• [GOAL OF THE EXERCISE]
Convert the data below into a JSON array of strings, with one string per line and no blank lines.

• [Some data]
━━━━━━
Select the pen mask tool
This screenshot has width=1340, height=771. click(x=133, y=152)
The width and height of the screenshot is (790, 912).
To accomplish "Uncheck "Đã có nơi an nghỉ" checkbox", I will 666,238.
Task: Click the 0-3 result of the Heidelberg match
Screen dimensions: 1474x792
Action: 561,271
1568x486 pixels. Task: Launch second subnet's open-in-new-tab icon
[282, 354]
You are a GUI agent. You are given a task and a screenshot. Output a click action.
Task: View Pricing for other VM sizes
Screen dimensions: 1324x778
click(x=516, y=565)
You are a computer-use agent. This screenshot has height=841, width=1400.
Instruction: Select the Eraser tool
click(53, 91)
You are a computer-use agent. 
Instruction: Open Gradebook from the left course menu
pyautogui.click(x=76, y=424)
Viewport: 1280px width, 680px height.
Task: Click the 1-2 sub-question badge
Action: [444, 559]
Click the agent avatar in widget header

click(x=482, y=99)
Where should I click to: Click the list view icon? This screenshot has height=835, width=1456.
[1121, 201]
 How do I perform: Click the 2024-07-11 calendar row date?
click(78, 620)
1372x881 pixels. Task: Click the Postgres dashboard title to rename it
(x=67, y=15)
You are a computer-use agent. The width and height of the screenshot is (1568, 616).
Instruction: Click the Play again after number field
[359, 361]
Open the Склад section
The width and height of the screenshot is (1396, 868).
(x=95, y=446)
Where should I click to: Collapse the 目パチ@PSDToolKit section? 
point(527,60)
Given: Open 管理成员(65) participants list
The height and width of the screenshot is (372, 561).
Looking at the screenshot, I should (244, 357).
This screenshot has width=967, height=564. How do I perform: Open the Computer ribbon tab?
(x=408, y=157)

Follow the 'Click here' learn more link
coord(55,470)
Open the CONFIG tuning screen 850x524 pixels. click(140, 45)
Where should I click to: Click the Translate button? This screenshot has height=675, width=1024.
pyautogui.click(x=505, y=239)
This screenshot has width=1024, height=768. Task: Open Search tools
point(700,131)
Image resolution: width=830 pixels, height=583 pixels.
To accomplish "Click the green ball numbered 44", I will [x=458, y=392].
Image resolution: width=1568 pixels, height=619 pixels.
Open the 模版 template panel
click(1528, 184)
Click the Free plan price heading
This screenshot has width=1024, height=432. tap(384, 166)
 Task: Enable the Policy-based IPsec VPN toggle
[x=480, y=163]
━━━━━━
• [FINISHED EXERCISE]
[
  "Select the pen mask tool",
  "This screenshot has width=1340, height=771. click(x=133, y=152)",
  "The width and height of the screenshot is (790, 912).",
  "To accomplish \"Uncheck \"Đã có nơi an nghỉ\" checkbox\", I will 666,238.",
  "Task: Click the 0-3 result of the Heidelberg match",
  "Screen dimensions: 1474x792",
  "Action: 561,271",
  "1568x486 pixels. Task: Launch second subnet's open-in-new-tab icon",
  "[282, 354]",
  "You are a GUI agent. You are given a task and a screenshot. Output a click action.",
  "Task: View Pricing for other VM sizes",
  "Screen dimensions: 1324x778",
  "click(x=516, y=565)",
  "You are a computer-use agent. This screenshot has height=841, width=1400.",
  "Instruction: Select the Eraser tool",
  "click(53, 91)",
  "You are a computer-use agent. ",
  "Instruction: Open Gradebook from the left course menu",
  "pyautogui.click(x=76, y=424)",
  "Viewport: 1280px width, 680px height.",
  "Task: Click the 1-2 sub-question badge",
  "Action: [444, 559]",
  "Click the agent avatar in widget header",
  "click(x=482, y=99)",
  "Where should I click to: Click the list view icon? This screenshot has height=835, width=1456.",
  "[1121, 201]",
  " How do I perform: Click the 2024-07-11 calendar row date?",
  "click(78, 620)",
  "1372x881 pixels. Task: Click the Postgres dashboard title to rename it",
  "(x=67, y=15)",
  "You are a computer-use agent. The width and height of the screenshot is (1568, 616).",
  "Instruction: Click the Play again after number field",
  "[359, 361]",
  "Open the Склад section",
  "The width and height of the screenshot is (1396, 868).",
  "(x=95, y=446)",
  "Where should I click to: Collapse the 目パチ@PSDToolKit section? ",
  "point(527,60)",
  "Given: Open 管理成员(65) participants list",
  "The height and width of the screenshot is (372, 561).",
  "Looking at the screenshot, I should (244, 357).",
  "This screenshot has width=967, height=564. How do I perform: Open the Computer ribbon tab?",
  "(x=408, y=157)",
  "Follow the 'Click here' learn more link",
  "coord(55,470)",
  "Open the CONFIG tuning screen 850x524 pixels. click(140, 45)",
  "Where should I click to: Click the Translate button? This screenshot has height=675, width=1024.",
  "pyautogui.click(x=505, y=239)",
  "This screenshot has width=1024, height=768. Task: Open Search tools",
  "point(700,131)",
  "Image resolution: width=830 pixels, height=583 pixels.",
  "To accomplish \"Click the green ball numbered 44\", I will [x=458, y=392].",
  "Image resolution: width=1568 pixels, height=619 pixels.",
  "Open the 模版 template panel",
  "click(1528, 184)",
  "Click the Free plan price heading",
  "This screenshot has width=1024, height=432. tap(384, 166)",
  " Task: Enable the Policy-based IPsec VPN toggle",
  "[x=480, y=163]"
]